• [Text block]
★ ★ ★ ★ ★
Everyone wants a notebook that fulfills their needs, is super light, lasts forever, and only costs a dime. We’re not in fantasy land just quite yet, but Acer is trying with its new Swift 3 for 2020. There’s one kicker in these units though – there will be AMD and Intel variants, using the latest and greated from both – Intel’s 10nm Ice lake vs. AMD’s new 7nm APUs.

The new Acer Swift 3 ultraportable is a 14-inch unit weighing 1.2 kg (2.6 lbs) that has either up to an octo-core AMD Ryzen 7 4700U inside or up to an Intel Core i7-1065G7, 16 GB of LPDDR4X memory, and up to 512 GB of NVMe storage. Acer is going for a premium design feel here, with the lightweight chassis, narrow bezels (4.37mm), and support for features like Windows Hello and Wake on Voice supported. The full unit is 16.55mm / 0.65-inches thick.


AMD Variant

AMD Prices will start from $599 for the base configuration, and exact specifications will come closer to the launch in May. Intel will start from $699 and be available from March.
★ ★ ★ ★ ★
• [Jobs]
a) According to the Acer Swift 3 article, how much does the laptop weigh?
b) List every quality that the opening sentence of the Acer Swift 3 article says everyone wants in a notebook.
c) Write a continuation of the Acer Swift 3 article that picks up after its final sentence.
The data below comes from a separate source and is unrelated to the Acer Swift 3 article.

• [Supplied information]
★ ★ ★ ★ ★
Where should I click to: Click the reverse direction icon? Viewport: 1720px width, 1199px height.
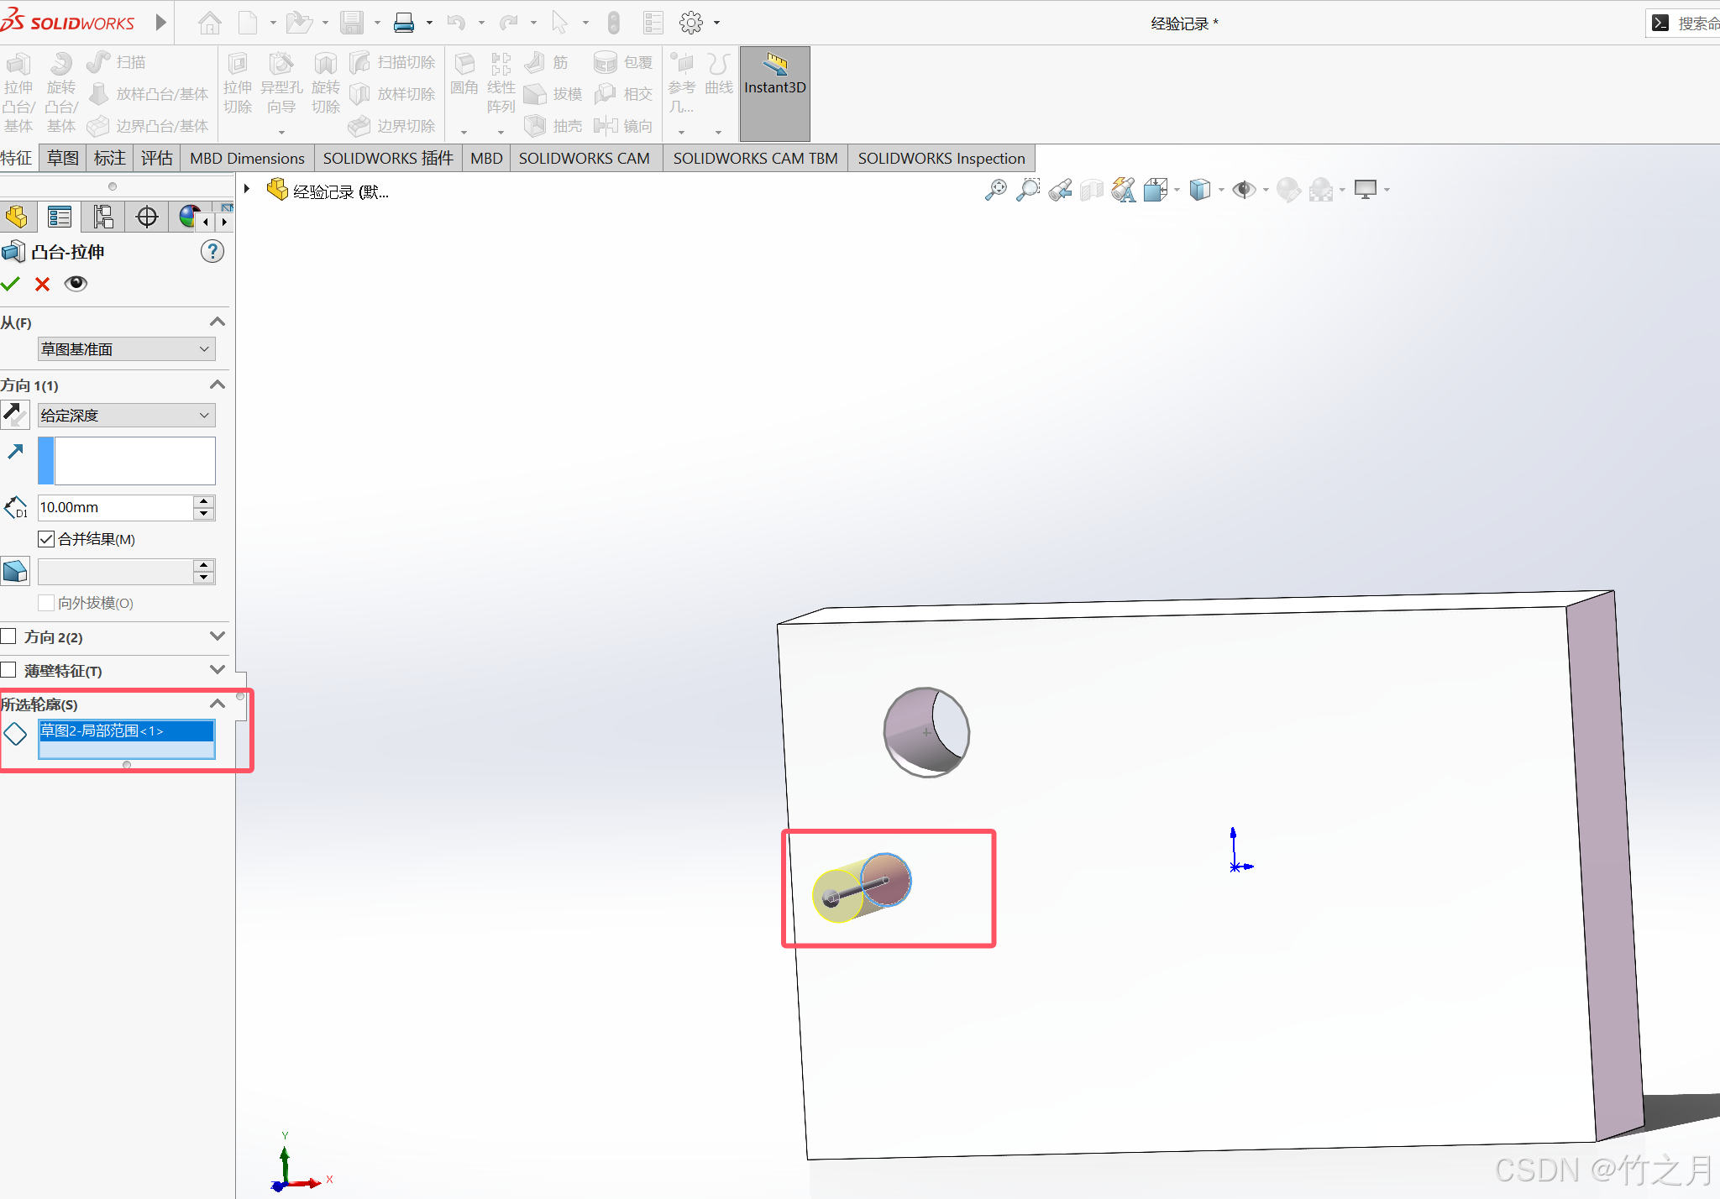15,415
★ ★ ★ ★ ★
• [Answers below]
a) 1.2 kg (2.6 lbs)

b)
- Fulfills their needs
- Is super light
- Lasts forever
- Only costs a dime

c)
Intel Variant

If one thing is going to be clear at this year’s CES, it’s going to be that AMD and Intel are going to be hitting each other with design wins. Normally for design wins we talk about flagships, but I suspect we’ll see AMD in a lot of mid-price notebooks with good all-round specifications, which is going to be where Intel will feel the heat. Not to be outdone, Intel is expected to have a number of Ice Lake designs at CES as well – the Intel Acer Swift 3 has Athena certification for example, which might be where the extra base cost comes from, as it will likely have Thunderbolt 3, Wi-Fi 6, and an ultra-low power display. It would be interesting to square off Intel vs AMD here in a review later this year.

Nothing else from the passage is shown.